There are several things. First of all, the government reacted very quickly because it based its decisions on what specialists and doctors were telling it. It was open to all different opinions from a range of specialists from Greece and abroad, and swiftly decided to go for a lockdown. The second thing, I believe, is that people welcomed the government’s management of the situation. Even in polls, we are seeing an extremely wide consensus on the governmental measures. People were willing to comply with the measures imposed on society at large, for the greater good.

 

Greece came into this crisis with the wind firmly in its sails from its positive pre-COVID-19 performance and has subsequently applied effective crisis management strategies in the aftermath. With that in mind, do you see a silver lining to the coronavirus crisis for Greece?

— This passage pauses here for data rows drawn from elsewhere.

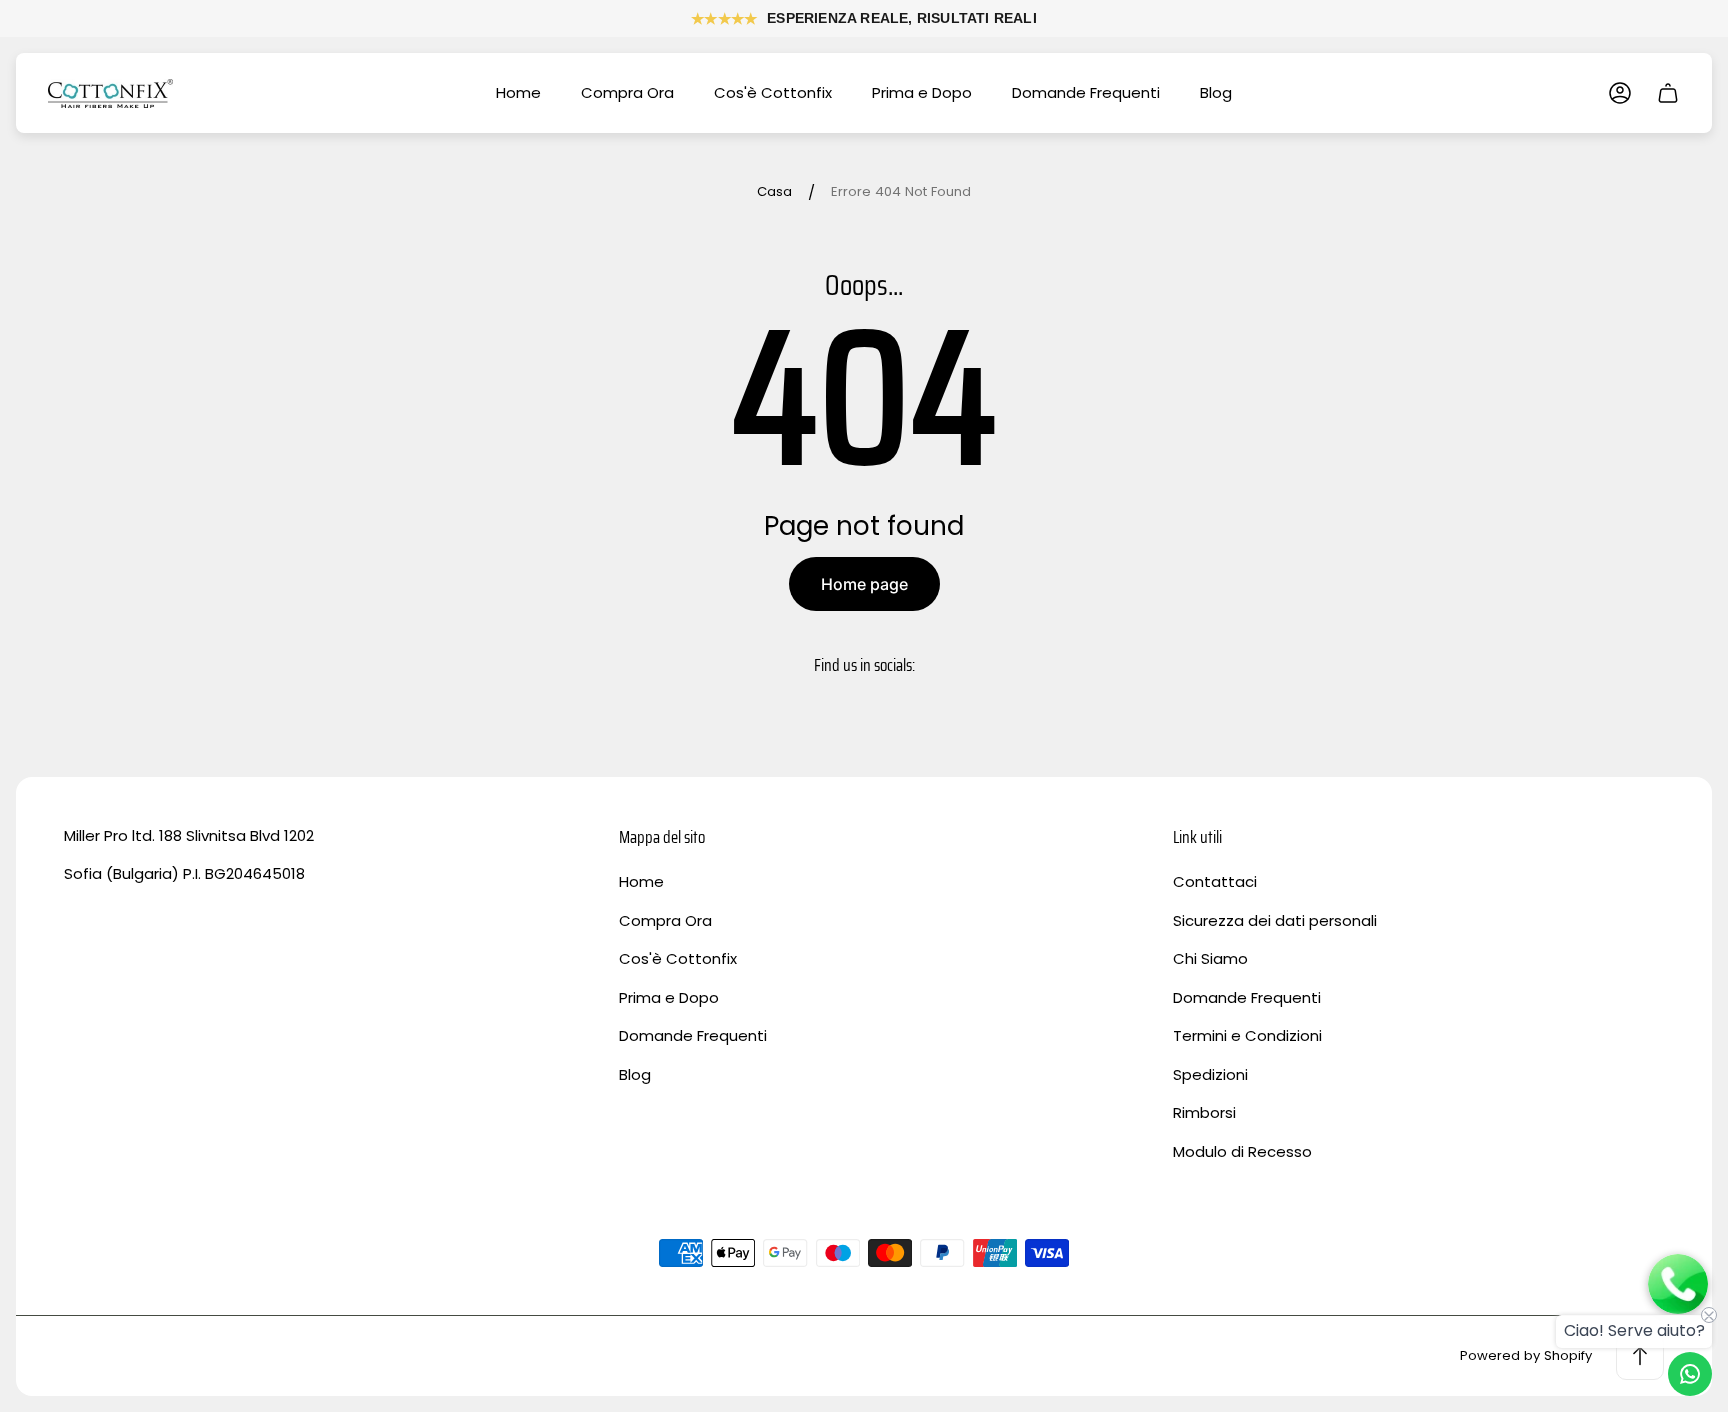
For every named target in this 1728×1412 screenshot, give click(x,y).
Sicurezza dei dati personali (1275, 920)
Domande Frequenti (693, 1035)
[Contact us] (1690, 1374)
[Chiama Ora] (1678, 1285)
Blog (635, 1074)
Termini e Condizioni (1247, 1035)
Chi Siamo (1210, 958)
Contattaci (1215, 881)
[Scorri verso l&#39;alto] (1640, 1356)
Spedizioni (1210, 1074)
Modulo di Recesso (1242, 1151)
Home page (864, 584)
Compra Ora (665, 920)
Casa (774, 192)
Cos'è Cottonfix (678, 958)
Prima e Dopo (669, 997)
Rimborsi (1204, 1112)
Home (641, 881)
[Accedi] (1620, 93)
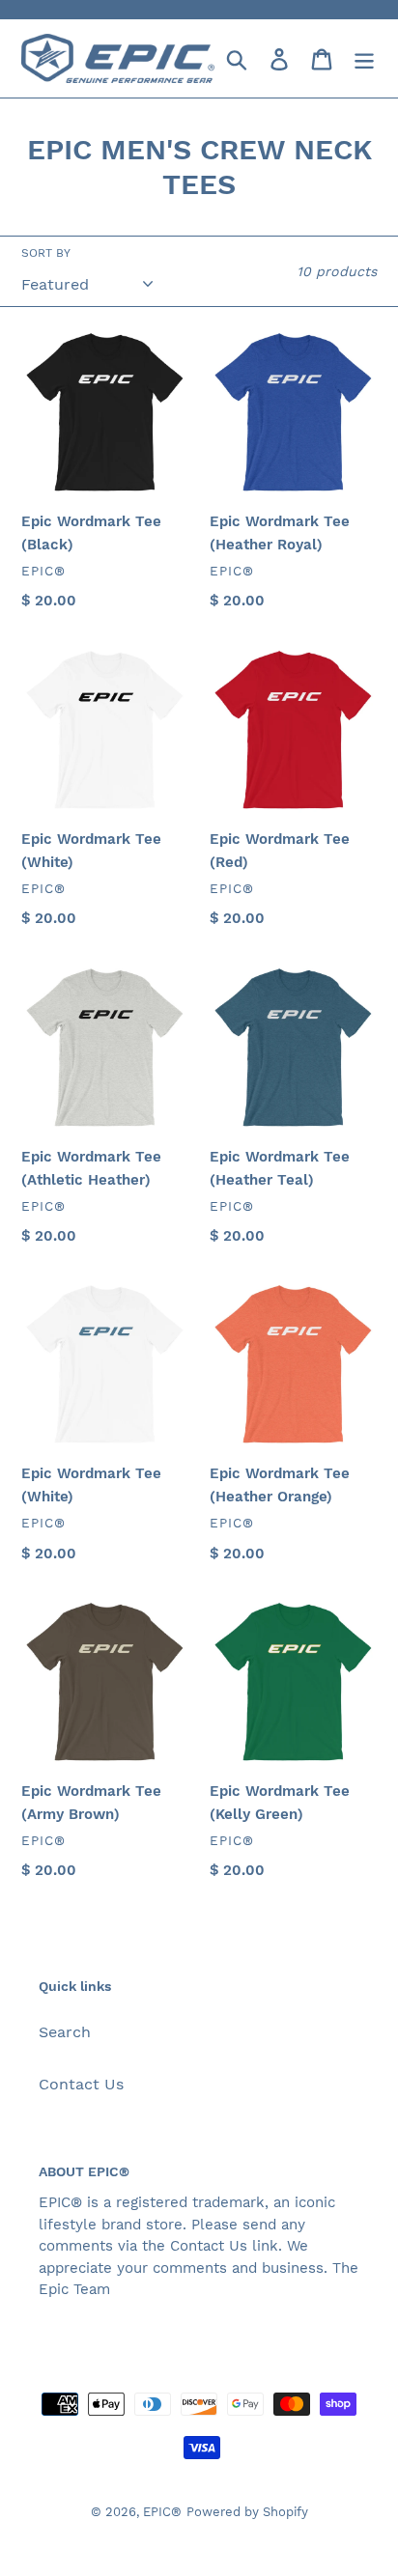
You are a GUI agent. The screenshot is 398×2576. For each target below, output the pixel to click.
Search (65, 2032)
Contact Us (81, 2084)
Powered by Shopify (247, 2512)
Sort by (46, 253)
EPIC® (162, 2512)
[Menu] (364, 58)
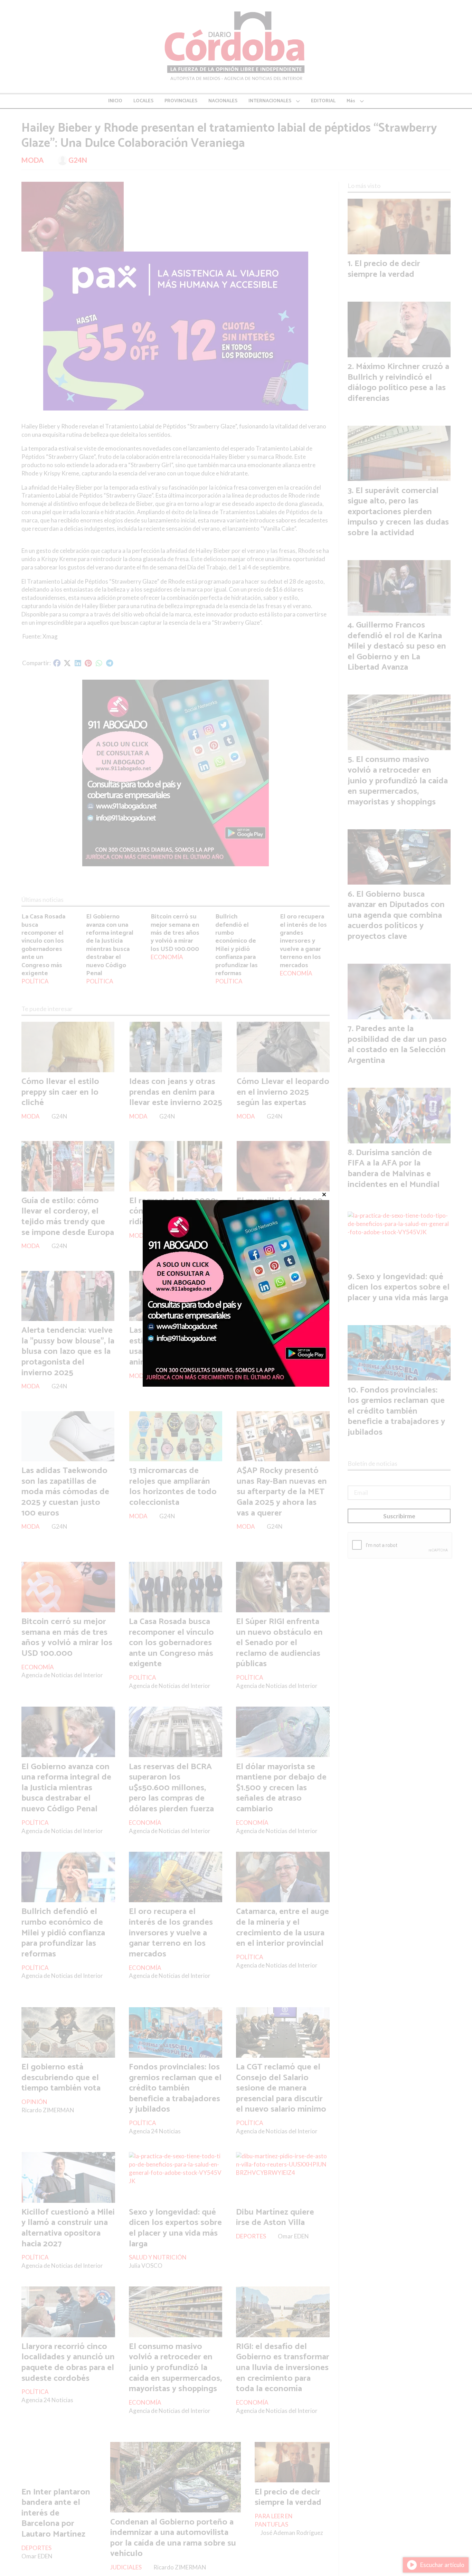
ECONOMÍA (167, 957)
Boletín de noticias (372, 1463)
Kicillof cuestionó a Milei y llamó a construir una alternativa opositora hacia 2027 (68, 2228)
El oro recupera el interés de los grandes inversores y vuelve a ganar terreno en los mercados (303, 940)
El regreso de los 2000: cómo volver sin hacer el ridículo (175, 1211)
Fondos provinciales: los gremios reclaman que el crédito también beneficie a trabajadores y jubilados (175, 2088)
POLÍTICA (35, 981)
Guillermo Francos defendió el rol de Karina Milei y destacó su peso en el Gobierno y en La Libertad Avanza (397, 646)
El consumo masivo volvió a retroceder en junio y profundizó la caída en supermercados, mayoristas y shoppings (175, 2368)
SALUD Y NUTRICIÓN (158, 2257)
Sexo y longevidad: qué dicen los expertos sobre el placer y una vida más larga (175, 2228)
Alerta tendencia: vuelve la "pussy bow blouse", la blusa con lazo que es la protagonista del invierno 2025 (67, 1351)
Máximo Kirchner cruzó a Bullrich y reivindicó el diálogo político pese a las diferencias (398, 382)
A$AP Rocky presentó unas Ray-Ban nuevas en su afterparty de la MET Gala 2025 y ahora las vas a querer (282, 1492)
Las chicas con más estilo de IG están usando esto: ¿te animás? (165, 1346)
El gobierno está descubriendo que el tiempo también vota (61, 2077)
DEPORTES (251, 2236)
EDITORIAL (323, 101)
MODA (32, 160)
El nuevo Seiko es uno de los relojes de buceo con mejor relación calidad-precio (281, 1346)
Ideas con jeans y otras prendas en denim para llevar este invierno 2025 (175, 1092)
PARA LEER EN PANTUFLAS (274, 2520)
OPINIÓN (34, 2101)
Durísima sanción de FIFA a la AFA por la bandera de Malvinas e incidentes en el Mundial (394, 1168)
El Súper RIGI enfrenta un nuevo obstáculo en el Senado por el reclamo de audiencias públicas (279, 1643)
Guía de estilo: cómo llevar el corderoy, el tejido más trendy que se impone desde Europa (67, 1216)
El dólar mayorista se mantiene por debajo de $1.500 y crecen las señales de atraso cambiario (281, 1788)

There is something that I consider to be very positive and that is the digitalization of the Greek state. By looking at the first results of digitalization, its advantages and how much time you can save by having certain processes digitalized, you realize this is a huge benefit. It will be much easier to embrace digitalization and new technologies now than it was in the past, because if people see the benefits, then they start thinking very differently. Another benefit is that a number of widely conceived myths have been dispelled. One myth was that Greeks are not patient; it has been said before that, if the government says one thing, Greeks will do the opposite. The second myth, which is a more generic and business-oriented one, is that we cannot work remotely and that we need to be together, next to each other, to be able to deliver a piece of work—that myth is now gone as well.

A key message is: Greece is changing. We have reframed our future. We want to be seen as a good example. There is significant commitment from the majority of Greek people in the political system for Greece to become a positive example in Europe and to stop being its “black swan”.